## begin

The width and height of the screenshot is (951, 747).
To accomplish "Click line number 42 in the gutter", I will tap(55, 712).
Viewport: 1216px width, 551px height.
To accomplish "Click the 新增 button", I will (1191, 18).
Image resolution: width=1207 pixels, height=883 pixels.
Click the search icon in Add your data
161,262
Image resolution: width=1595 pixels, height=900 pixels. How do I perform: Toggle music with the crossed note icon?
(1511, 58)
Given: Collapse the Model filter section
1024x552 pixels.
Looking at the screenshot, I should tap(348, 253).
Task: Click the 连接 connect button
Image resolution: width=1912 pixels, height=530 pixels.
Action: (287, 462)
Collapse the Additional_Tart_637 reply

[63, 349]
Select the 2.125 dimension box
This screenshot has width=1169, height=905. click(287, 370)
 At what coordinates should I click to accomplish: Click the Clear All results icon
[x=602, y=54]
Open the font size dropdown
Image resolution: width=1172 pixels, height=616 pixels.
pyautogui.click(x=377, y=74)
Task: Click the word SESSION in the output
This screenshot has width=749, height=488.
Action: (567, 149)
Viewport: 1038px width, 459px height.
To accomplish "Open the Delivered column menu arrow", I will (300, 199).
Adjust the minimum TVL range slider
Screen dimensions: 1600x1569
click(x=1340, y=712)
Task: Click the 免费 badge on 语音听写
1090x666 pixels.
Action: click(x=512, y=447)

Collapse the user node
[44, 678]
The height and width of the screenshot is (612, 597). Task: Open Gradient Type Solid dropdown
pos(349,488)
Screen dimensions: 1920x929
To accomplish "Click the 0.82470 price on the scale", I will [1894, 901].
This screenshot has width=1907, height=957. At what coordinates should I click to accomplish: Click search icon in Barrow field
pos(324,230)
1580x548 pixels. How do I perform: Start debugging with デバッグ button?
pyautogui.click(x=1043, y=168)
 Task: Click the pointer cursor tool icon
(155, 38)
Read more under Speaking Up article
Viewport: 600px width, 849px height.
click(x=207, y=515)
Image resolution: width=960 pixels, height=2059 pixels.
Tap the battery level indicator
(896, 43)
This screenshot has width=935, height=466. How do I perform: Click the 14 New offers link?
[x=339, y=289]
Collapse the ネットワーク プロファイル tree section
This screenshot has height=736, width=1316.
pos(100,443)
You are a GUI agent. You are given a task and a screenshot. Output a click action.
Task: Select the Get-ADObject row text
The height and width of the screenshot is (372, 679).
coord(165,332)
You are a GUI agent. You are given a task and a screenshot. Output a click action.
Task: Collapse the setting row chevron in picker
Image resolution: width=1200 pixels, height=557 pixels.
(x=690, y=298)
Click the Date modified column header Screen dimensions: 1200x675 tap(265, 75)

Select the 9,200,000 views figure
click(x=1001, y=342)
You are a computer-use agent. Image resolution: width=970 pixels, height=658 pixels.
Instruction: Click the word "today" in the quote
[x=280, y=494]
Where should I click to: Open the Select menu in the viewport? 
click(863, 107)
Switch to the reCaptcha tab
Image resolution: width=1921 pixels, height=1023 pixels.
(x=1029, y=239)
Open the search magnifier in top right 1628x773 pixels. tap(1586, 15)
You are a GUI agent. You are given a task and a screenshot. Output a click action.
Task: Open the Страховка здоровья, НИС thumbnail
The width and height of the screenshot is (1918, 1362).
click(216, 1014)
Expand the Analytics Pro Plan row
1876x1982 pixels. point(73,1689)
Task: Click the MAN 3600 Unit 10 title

## end

Count the lines above that contain the string "word", treating uppercase and lowercase as different. Reply with the number alone.

2